Stoichiometry and kinetics of microbial toluene degradation under denitrifying conditions.

Abstract

Batch experiments were carried out to investigate the stoichiometry and kinetics of microbial degradation of toluene under denitrifying conditions. The inoculum originated from a mixture of sludges from sewage treatment plants with alternating nitrification and denitrification. The culture was able to degrade toluene under anaerobic conditions in the presence of nitrate, nitrite, nitric oxide, or nitrous oxide. No degradation occurred in the absence of Noxides. The culture was also able to use oxygen, but ferric iron could not be used as an electron acceptor. In experiments with 14C-labeled toluene, 34% +/- 8% of the carbon was incorporated into the biomass, while 53% +/- 10% was recovered as 14CO2, and 6% +/- 2% remained in the medium as nonvolatile water soluble products. The average consumption of nitrate in experiments, where all the reduced nitrate was recovered as nitrite, was 1.3 +/- 0.2 mg of nitrate-N per mg of toluene.
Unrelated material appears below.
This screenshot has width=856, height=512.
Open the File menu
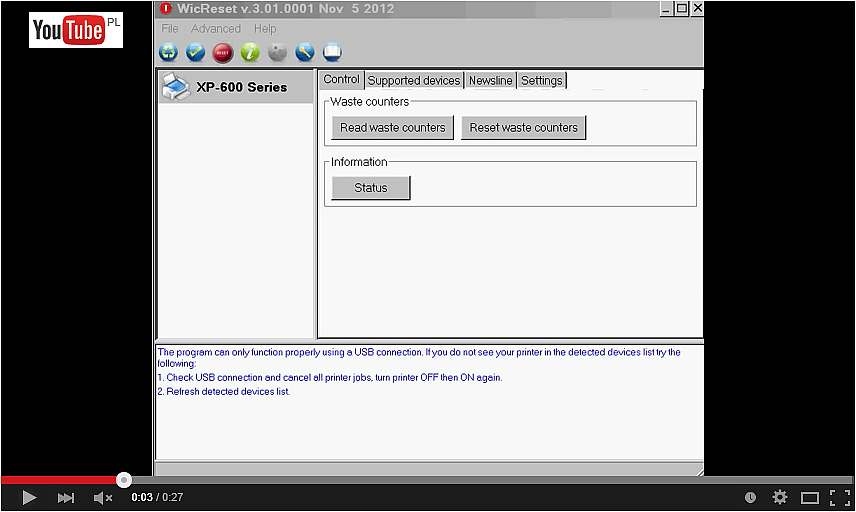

This nitrate reduction accounted for 70% of the electrons donated during the oxidation of toluene. When nitrate was reduced to nitrogen gas, the consumption was 0.7 +/- 0.2 mg per mg of toluene, accounting for 97% of the donated electrons. Since the ammonia concentration decreased during degradation, dissimilatory reduction of nitrate to ammonia was not the reductive process. The degradation of toluene was modelled by classical Monod kinetics. The maximum specific rate of degradation, k, was estimated to be 0.71 mg toluene per mg of protein per hour, and the Monod saturation constant, Ks, to be 0.2 mg toluene/l. The maximum specific growth rate, mu max, was estimated to be 0.1 per hour, and the yield coefficient, Y, was 0.14 mg protein per mg toluene.